C’est en 471 que les conquêtes de leur roi Euric ont mis Anduze sous l’autorité Wisigothique et pour deux siècles et demi... au moins.
Pendant une quarantaine d’années, la vie dut s’y poursuivre comme avant, avec peut-être quelques têtes nouvelles dans les grands domaines mais ce n’est même pas certain car dans ce très vaste royaume de la Loire à Gibraltar, c’est par l’Espagne qu’ils sont attirés.
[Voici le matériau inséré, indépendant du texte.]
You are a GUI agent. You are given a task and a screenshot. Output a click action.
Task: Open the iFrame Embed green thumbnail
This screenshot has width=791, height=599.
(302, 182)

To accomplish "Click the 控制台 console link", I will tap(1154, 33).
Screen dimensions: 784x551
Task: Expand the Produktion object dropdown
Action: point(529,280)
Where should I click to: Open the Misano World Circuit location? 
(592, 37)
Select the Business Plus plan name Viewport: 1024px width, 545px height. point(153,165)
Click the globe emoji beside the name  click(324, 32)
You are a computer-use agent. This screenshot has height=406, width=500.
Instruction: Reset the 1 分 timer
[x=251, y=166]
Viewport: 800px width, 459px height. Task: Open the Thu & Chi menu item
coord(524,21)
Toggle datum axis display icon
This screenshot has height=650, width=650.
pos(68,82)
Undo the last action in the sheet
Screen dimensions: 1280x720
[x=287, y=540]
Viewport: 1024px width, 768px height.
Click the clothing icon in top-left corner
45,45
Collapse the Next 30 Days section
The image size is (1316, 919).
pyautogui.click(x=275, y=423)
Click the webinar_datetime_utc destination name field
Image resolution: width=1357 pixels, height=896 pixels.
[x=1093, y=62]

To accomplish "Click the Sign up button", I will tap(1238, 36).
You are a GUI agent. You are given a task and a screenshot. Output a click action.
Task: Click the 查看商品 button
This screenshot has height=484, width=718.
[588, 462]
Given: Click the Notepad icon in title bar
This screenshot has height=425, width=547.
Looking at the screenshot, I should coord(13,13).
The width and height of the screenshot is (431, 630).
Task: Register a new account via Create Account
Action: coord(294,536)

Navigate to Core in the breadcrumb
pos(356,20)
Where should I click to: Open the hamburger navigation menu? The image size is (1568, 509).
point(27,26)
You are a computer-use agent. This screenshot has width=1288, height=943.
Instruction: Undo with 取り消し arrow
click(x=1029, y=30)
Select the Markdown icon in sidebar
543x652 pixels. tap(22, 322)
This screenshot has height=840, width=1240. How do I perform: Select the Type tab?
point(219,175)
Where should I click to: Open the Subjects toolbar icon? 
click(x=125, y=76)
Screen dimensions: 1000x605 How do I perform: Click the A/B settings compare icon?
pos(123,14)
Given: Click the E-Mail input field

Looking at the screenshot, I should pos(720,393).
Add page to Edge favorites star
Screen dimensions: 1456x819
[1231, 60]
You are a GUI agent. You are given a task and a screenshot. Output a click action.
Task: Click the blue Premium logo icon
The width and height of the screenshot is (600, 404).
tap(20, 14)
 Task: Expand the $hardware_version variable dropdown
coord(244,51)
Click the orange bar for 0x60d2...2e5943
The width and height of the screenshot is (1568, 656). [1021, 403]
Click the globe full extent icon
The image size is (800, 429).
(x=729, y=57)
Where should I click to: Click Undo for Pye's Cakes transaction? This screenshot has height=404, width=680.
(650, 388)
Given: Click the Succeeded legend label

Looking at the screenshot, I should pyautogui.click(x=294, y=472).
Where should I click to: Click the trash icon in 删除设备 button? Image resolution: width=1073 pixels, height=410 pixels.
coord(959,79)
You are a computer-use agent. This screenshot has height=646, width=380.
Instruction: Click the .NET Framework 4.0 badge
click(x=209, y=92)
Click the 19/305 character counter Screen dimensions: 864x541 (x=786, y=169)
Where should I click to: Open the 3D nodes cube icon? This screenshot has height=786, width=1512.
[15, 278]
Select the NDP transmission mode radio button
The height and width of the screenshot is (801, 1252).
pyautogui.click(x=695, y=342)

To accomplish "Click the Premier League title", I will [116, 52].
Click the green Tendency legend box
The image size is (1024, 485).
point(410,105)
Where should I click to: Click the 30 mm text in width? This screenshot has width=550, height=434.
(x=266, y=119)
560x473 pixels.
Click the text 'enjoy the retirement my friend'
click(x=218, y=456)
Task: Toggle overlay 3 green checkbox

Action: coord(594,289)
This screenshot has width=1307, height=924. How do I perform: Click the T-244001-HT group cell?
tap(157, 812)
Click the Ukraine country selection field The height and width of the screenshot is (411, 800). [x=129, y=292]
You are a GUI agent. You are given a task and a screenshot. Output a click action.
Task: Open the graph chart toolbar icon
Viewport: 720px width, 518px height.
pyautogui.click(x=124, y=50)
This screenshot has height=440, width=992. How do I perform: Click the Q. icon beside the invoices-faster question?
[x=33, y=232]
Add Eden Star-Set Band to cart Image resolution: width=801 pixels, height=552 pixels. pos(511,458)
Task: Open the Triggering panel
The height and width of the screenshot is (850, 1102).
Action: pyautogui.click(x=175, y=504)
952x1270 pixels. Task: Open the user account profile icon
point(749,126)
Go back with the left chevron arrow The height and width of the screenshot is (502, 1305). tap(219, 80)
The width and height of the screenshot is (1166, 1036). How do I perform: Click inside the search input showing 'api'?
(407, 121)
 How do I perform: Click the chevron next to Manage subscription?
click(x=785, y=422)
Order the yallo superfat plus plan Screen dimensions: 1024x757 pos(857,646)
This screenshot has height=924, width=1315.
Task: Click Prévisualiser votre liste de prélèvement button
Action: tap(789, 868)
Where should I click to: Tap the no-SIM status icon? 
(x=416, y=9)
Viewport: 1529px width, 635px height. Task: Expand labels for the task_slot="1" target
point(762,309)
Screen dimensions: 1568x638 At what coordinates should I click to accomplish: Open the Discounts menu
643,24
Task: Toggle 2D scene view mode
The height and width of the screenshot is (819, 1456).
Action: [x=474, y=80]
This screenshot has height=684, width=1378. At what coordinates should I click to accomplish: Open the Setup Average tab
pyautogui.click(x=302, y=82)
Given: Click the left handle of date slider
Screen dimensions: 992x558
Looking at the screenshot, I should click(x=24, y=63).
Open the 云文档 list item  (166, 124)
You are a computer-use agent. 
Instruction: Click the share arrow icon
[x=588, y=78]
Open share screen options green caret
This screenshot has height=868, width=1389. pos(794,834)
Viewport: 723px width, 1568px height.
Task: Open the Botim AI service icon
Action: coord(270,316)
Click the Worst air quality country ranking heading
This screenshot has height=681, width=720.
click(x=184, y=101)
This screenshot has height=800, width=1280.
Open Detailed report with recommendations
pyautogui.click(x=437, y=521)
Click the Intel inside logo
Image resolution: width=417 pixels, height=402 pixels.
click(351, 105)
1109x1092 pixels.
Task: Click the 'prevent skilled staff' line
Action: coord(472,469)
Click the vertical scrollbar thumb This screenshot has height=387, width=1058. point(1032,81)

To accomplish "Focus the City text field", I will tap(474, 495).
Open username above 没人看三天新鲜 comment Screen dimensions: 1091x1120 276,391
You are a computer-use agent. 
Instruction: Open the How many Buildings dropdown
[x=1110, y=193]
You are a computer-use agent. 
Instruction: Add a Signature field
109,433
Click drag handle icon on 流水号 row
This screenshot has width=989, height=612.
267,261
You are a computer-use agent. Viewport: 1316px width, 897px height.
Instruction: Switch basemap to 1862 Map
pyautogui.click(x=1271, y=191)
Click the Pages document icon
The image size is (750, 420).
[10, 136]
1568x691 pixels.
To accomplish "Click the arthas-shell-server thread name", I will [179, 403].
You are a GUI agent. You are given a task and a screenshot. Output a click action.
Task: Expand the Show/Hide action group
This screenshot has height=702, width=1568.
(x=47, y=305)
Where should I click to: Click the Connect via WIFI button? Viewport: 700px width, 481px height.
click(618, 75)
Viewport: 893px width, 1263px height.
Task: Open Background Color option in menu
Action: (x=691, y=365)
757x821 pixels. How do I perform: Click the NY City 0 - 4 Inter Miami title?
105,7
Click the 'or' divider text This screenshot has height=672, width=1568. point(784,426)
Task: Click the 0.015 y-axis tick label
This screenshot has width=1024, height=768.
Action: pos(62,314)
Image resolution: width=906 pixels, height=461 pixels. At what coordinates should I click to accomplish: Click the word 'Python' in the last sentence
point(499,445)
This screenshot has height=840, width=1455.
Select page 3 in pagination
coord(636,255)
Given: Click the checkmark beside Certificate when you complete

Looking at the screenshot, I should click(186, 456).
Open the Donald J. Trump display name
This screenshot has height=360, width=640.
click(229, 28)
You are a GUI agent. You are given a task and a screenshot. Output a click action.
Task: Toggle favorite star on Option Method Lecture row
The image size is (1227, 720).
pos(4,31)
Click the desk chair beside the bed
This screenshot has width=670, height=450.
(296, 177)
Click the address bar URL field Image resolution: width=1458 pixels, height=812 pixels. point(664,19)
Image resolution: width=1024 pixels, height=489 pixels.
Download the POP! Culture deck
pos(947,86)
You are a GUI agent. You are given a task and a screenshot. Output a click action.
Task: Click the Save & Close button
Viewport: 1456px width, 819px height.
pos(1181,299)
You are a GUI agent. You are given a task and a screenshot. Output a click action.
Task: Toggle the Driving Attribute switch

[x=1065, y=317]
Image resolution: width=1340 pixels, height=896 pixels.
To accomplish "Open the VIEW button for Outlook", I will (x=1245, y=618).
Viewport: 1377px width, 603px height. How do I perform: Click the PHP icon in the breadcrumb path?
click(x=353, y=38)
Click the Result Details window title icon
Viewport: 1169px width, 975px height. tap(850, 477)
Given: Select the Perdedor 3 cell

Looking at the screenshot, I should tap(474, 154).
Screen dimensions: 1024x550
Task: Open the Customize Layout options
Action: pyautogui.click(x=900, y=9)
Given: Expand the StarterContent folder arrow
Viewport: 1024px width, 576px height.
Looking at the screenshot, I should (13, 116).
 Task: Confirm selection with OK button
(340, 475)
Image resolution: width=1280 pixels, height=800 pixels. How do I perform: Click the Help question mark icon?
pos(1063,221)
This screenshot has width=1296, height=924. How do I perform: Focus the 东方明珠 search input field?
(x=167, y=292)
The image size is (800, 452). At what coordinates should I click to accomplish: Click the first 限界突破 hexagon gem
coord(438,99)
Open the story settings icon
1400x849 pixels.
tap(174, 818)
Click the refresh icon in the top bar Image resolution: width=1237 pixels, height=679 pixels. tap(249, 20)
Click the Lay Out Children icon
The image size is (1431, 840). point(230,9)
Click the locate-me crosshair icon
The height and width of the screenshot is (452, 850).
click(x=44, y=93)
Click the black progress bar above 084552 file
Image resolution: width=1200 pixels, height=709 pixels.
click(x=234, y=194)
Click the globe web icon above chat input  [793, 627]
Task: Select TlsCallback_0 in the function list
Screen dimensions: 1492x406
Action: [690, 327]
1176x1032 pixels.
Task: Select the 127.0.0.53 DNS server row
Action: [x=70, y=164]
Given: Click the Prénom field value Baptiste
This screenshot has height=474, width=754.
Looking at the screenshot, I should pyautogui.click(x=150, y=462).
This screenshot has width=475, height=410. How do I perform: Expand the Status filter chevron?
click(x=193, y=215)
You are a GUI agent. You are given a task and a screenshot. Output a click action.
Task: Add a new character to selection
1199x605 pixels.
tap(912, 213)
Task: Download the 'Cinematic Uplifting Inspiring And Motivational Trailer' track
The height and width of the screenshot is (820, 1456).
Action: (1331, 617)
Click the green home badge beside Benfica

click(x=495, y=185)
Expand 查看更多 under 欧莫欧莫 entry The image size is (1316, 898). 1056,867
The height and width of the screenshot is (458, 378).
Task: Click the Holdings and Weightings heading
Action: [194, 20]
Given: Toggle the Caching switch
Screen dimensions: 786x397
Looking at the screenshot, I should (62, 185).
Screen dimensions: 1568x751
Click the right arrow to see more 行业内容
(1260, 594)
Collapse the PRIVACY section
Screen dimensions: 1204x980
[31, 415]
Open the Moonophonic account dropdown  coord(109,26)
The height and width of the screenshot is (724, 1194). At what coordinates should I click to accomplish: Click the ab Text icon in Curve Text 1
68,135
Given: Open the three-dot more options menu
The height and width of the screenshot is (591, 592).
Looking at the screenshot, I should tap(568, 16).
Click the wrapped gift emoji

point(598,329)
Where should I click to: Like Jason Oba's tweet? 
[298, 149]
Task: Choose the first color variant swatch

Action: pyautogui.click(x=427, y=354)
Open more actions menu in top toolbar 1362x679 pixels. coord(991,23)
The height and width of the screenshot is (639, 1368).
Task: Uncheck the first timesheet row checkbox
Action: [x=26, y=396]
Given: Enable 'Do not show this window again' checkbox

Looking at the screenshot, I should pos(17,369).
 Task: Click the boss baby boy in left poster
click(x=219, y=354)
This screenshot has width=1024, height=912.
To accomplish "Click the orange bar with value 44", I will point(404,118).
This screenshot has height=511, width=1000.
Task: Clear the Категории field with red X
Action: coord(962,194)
Ils vont y être rudement poussés après la victoire des Francs en 507 à Vouillé. Mais alors, la Septimanie et le Rouergue ayant résisté à l’invasion, Anduze devint presque ville frontière, la « Vallée Française » n’est pas loin, et la région dut recevoir un afflux de guerriers Wisigoths. Son rôle de place forte va prendre encore plus d’importance à partir de 535 quand Théodebert, petit fils de Clovis, aura mis la main sur le Rouergue, Lodève, le pays du Vigan et puis le Gévaudan, le Velay et l’Uzège.
La place tiendra encore le coup, comme Nîmes, lors de l’expédition Franque de 585.

Et puis pendant toute la durée du royaume de Tolède, loin de la capitale, les gouverneurs ou comtes en Septimanie deviennent des seigneurs très indépendants, ce qui justifiera les interventions des rois Reccarède en 588 et Wamba en 673.
Lorsque les cavaliers Arabes et Maures vont déferler en 719, cet esprit d’indépendance et l’habitude de leur autonomie va leur permettre de s’adapter aux circonstances, de composer peut-être avec le nouvel occupant qui, on le sait, les a laissés en place... moyennant tribut bien sûr. En tous cas, ils vont subsister et la victoire de Charles Martel à Poitiers en 732 n’ayant pas résolu le problème en Septimanie, ils seront tous là pour rechasser les Sarrasins jusqu’à Narbonne, derrière l’un des leurs, élu pour chef, le Comte Wisigoth Ansemond. Ils seront d’accord aussi pour se mettre sous la bannière de Pépin-le-Bref afin de libérer le pays jusqu’aux Pyrénées. Et encore ici ils sauront négocier le respect par le roi Franc de leur statut et de leurs propres lois romano-wisigothiques pour toute la Septimanie qui perdureront longtemps, comme leurs coutumes.
Ces seigneurs, jusqu’alors anonymes pour l’Histoire vont recevoir des commandements dans l’armée royale et on va connaître leurs noms ; à commencer par le Comte Théodoric qui, marié avec Aude, soeur de Pépin, aura une nombreuse descendance alliée avec presque toutes les grandes familles méridionales, surtout à partir du règne de Charlemagne.